■ SOURCE PASSAGE
-.-.-
You are viewing a plain text version of this content. The canonical link for it is here.
Posted to user@nutch.apache.org by Sebastian Nagel <wa...@googlemail.com> on 2015/07/23 22:38:43 UTC

Re: A parser failure on a single document may fail crawling job

Hi Arkadi,

does the problem persist?
Which version of Nutch are you using?
Can you point to one file or URL to reproduce it?

Thanks,
Sebastian

On 06/26/2015 03:26 PM, Sebastian Nagel wrote:
> Hi Arkadi,
> 
> thanks for reporting that. Can you open a Jira ticket [1] to address this bug?
> 
> It's rather a bug of the plugin parse-tika and should be solved there,
> cf. https://issues.apache.org/jira/browse/TIKA-1240
> A plugin should be able to load all required classes.
-.-.-
■ AVAILABLE DATA
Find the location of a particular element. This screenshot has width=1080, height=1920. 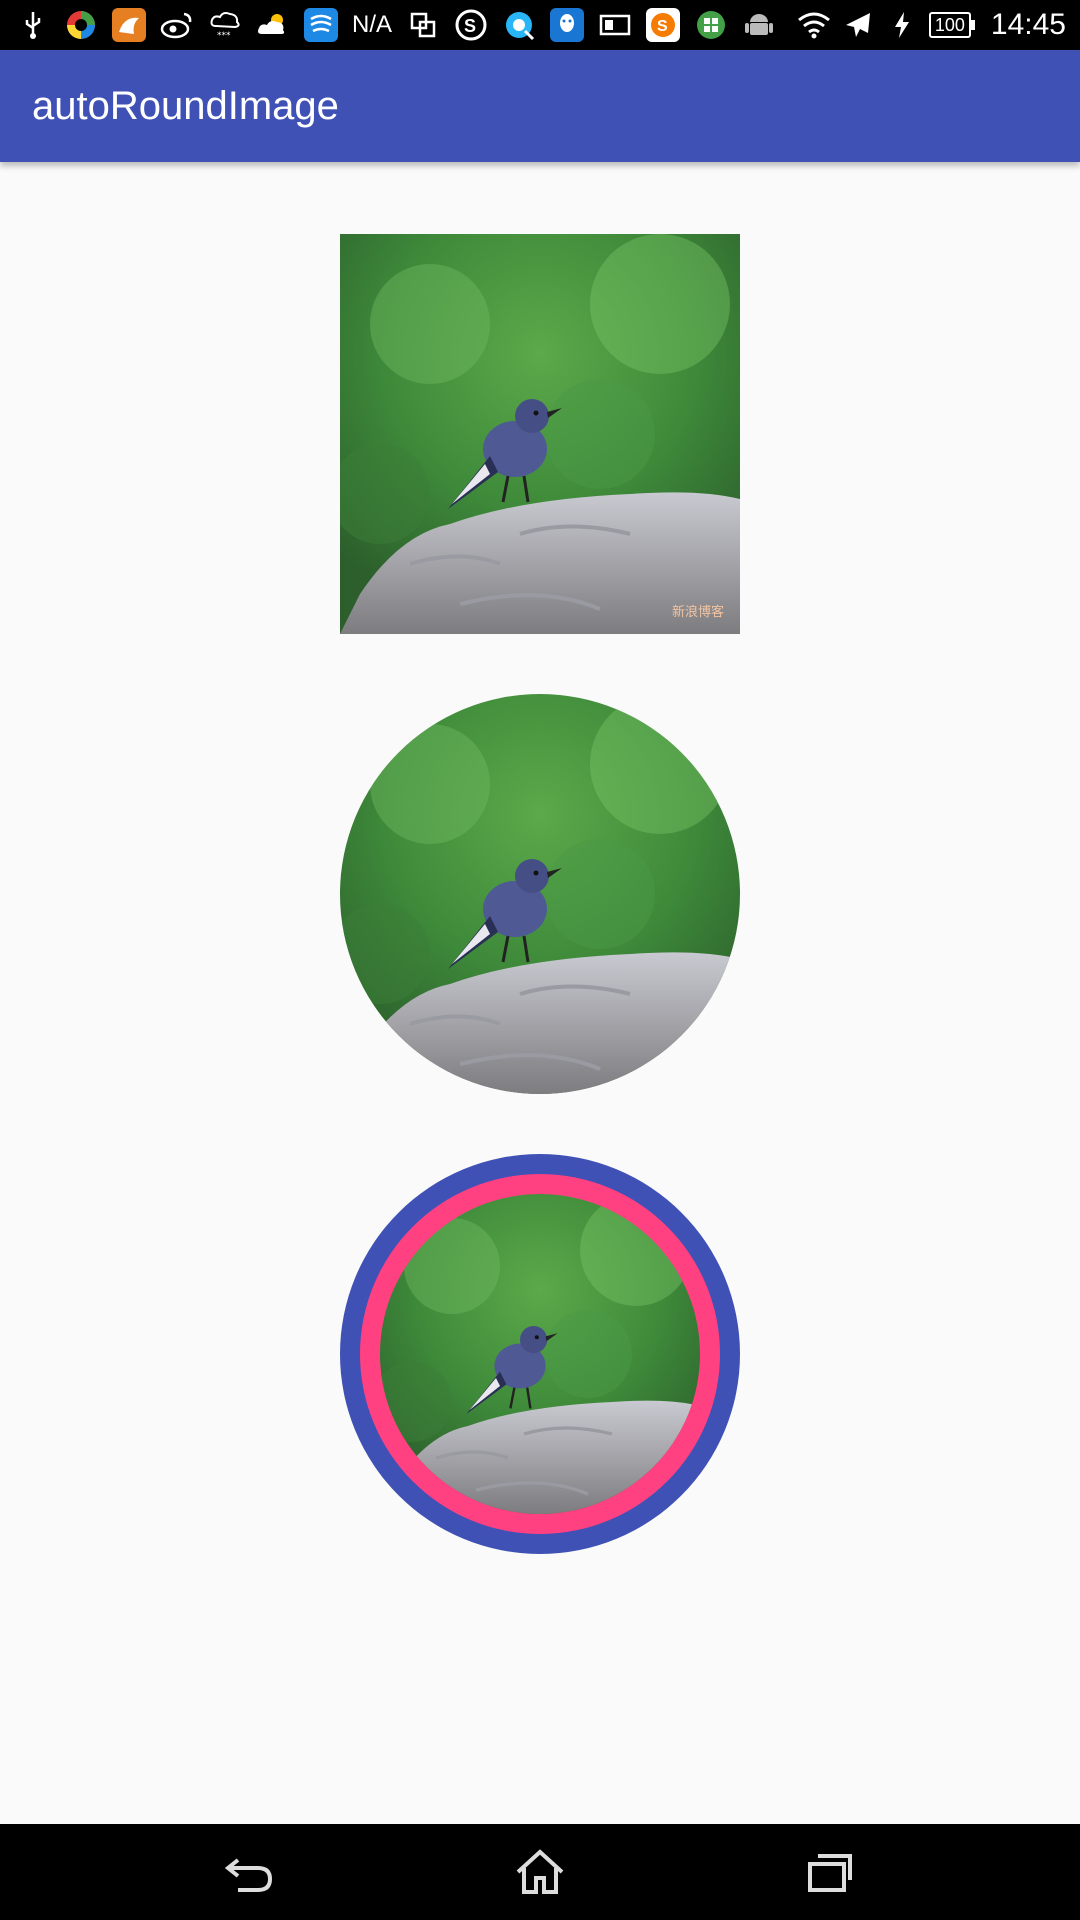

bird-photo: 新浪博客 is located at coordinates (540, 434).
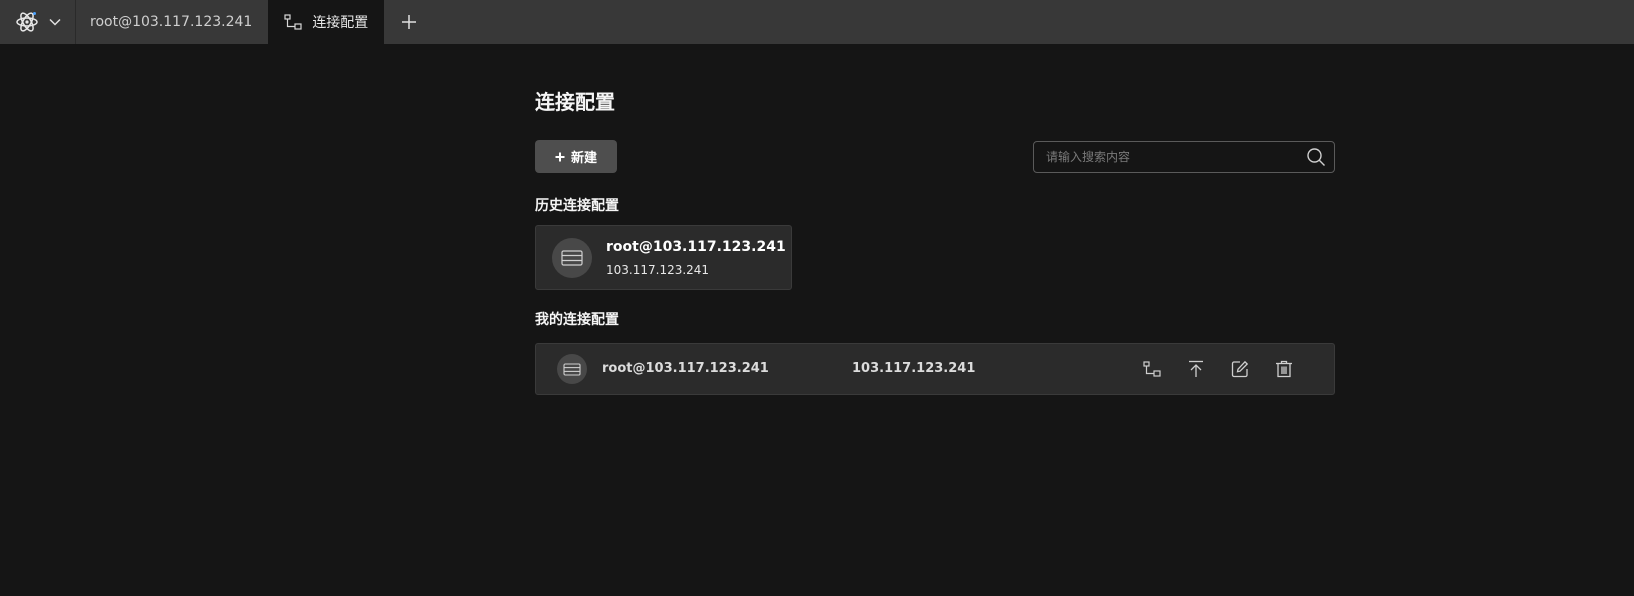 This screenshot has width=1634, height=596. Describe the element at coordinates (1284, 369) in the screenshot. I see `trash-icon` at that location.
-.-.-
■ PROBLEMS AND TASKS
1. From the Nutch mailing-list post, please retype the passage that begins at the words "Posted to user@nutch.apache.org" and stops after "the problem persist?".
2. In the Nutch mailing-list post, list everything Sebastian asks Arkadi in the newer part of the message, above the quoted message from 06/26/2015.
3. According to the quoted earlier message in the Nutch mailing-list post, the bug belongs to which plugin?

■ SOLUTION LIST
1.
Posted to user@nutch.apache.org by Sebastian Nagel <wa...@googlemail.com> on 2015/07/23 22:38:43 UTC

Re: A parser failure on a single document may fail crawling job

Hi Arkadi,

does the problem persist?

2.
- Does the problem persist?
- Which version of Nutch are you using?
- Can you point to one file or URL to reproduce it?

3. The plugin parse-tika.